** START **

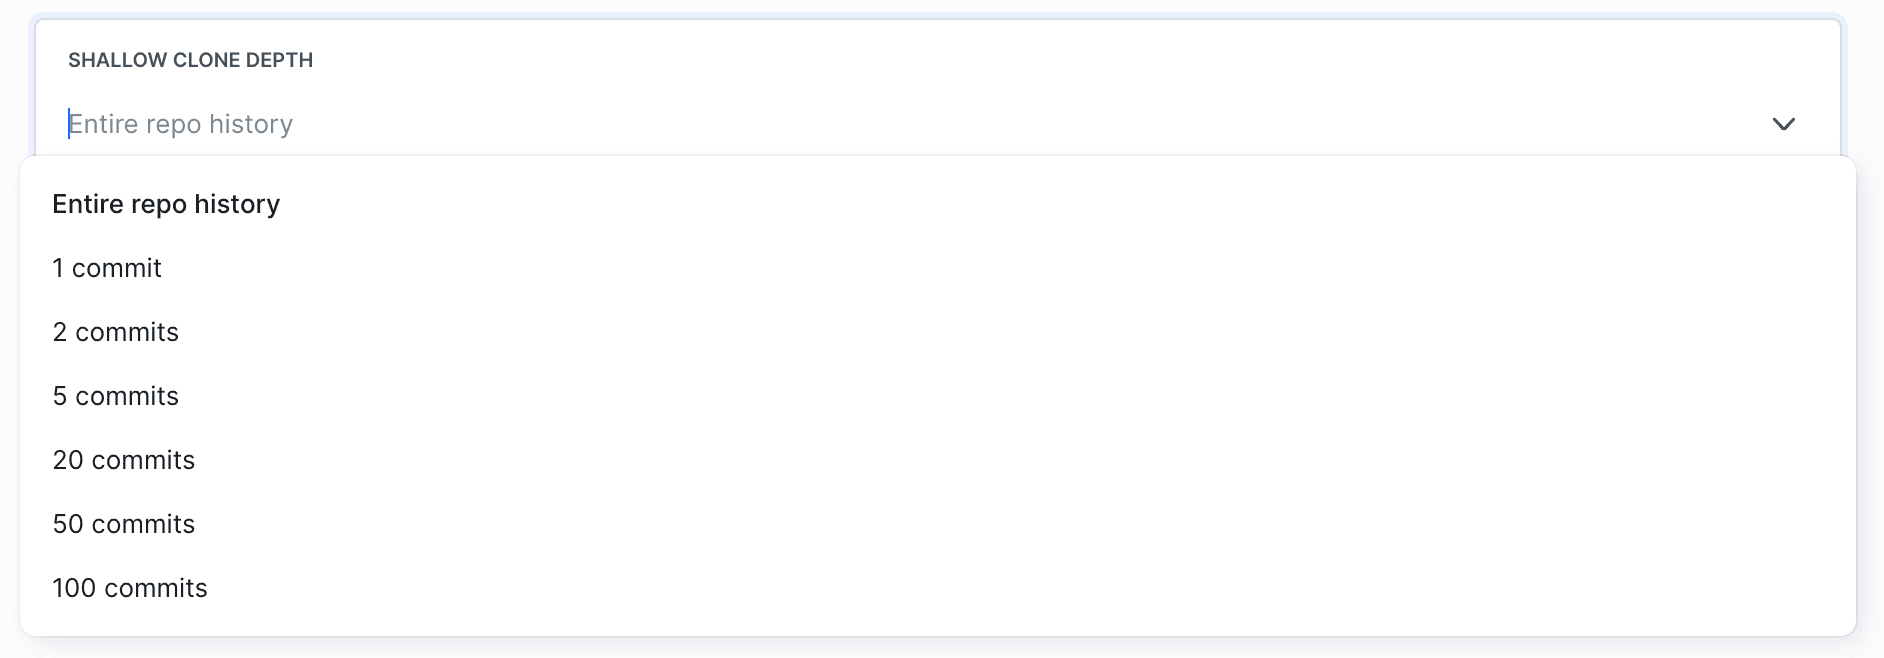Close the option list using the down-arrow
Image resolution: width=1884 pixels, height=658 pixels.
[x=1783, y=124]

** END **
** START **

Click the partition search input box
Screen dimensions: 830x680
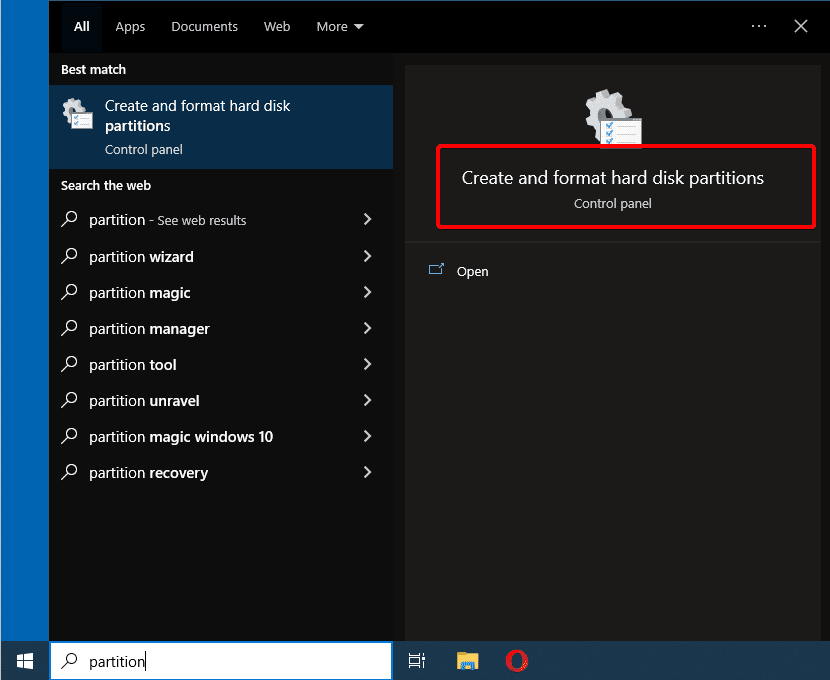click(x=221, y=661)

** END **

TASK TO COMPLETE: Rewrite the lines beginning at the line that has "Click the partition search input box" and stopping after the line that has "click(x=221, y=661)", replacing "partition" with "volume" and keeping everything else the same. Leave out the pictures.

TASK RESPONSE:
Click the volume search input box
Screen dimensions: 830x680
click(x=221, y=661)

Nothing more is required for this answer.